══ Records provided ══

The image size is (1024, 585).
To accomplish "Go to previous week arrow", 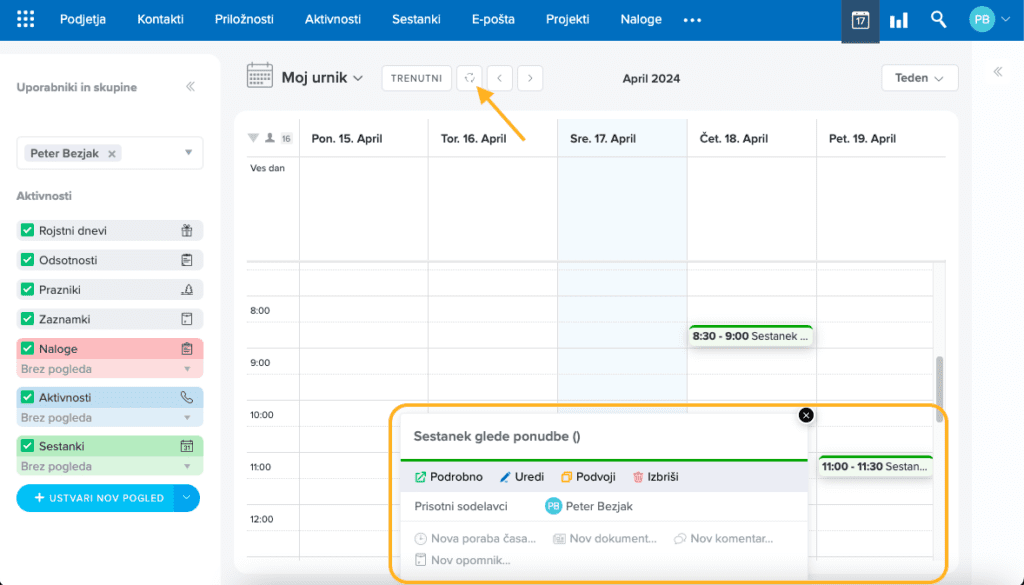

═══
══ Records provided ══

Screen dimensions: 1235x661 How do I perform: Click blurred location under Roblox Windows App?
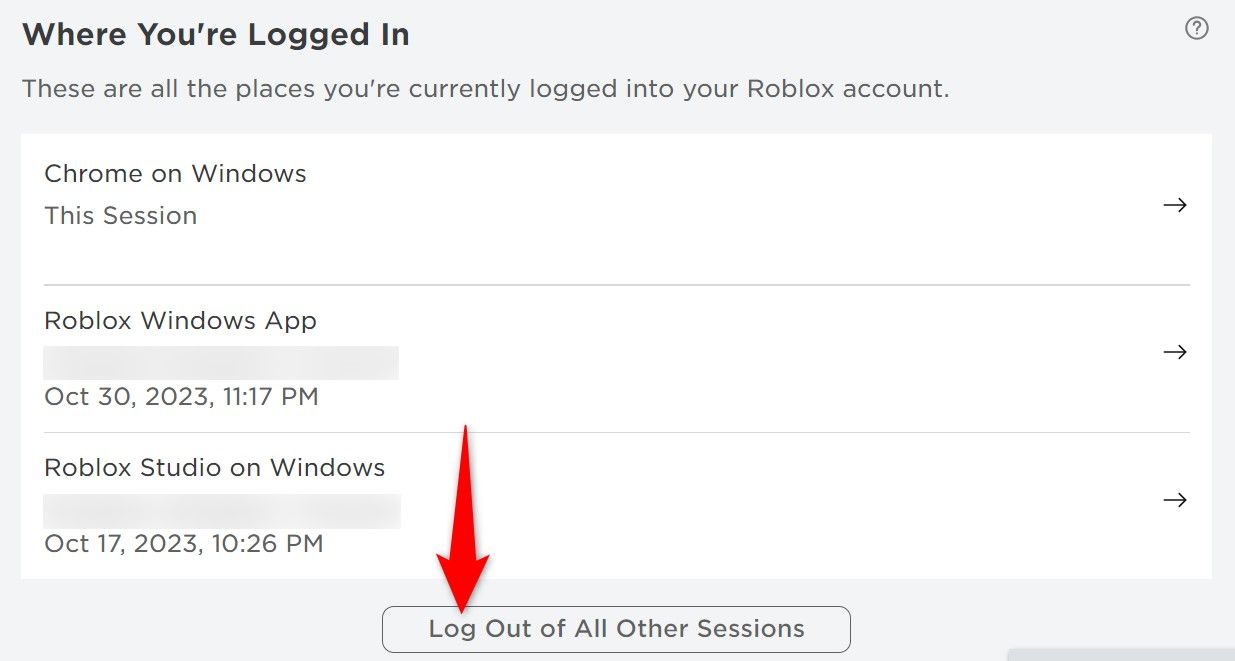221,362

═══
══ Records provided ══

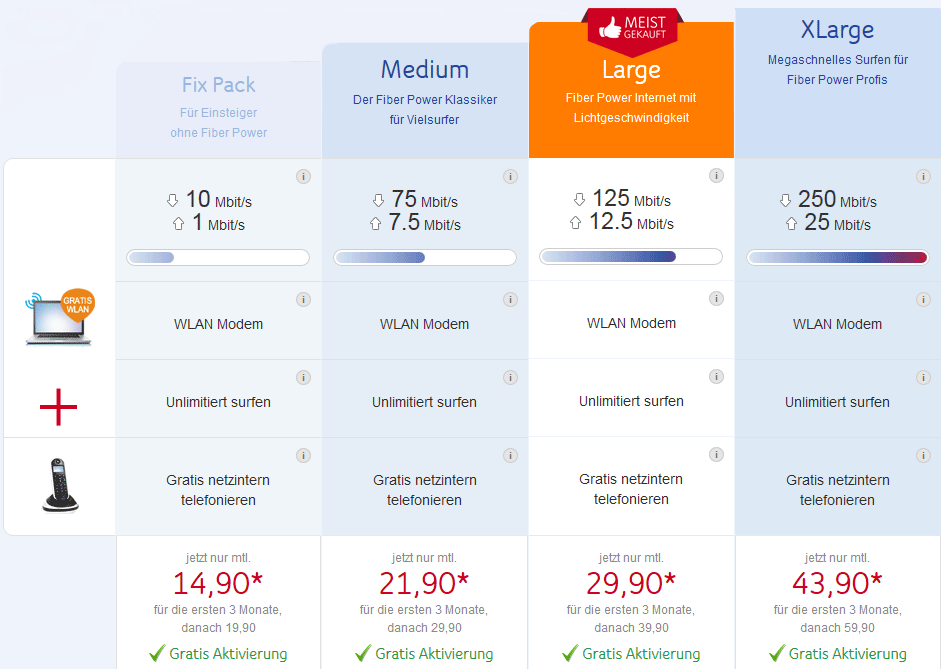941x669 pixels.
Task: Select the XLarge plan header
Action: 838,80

═══

Could you extract, word for word, the lines running from the one that contains "The image size is (1024, 585)." through the one that contains "to previous week", leaving the pictures out?

The image size is (1024, 585).
To accomplish "Go to previous week arrow", 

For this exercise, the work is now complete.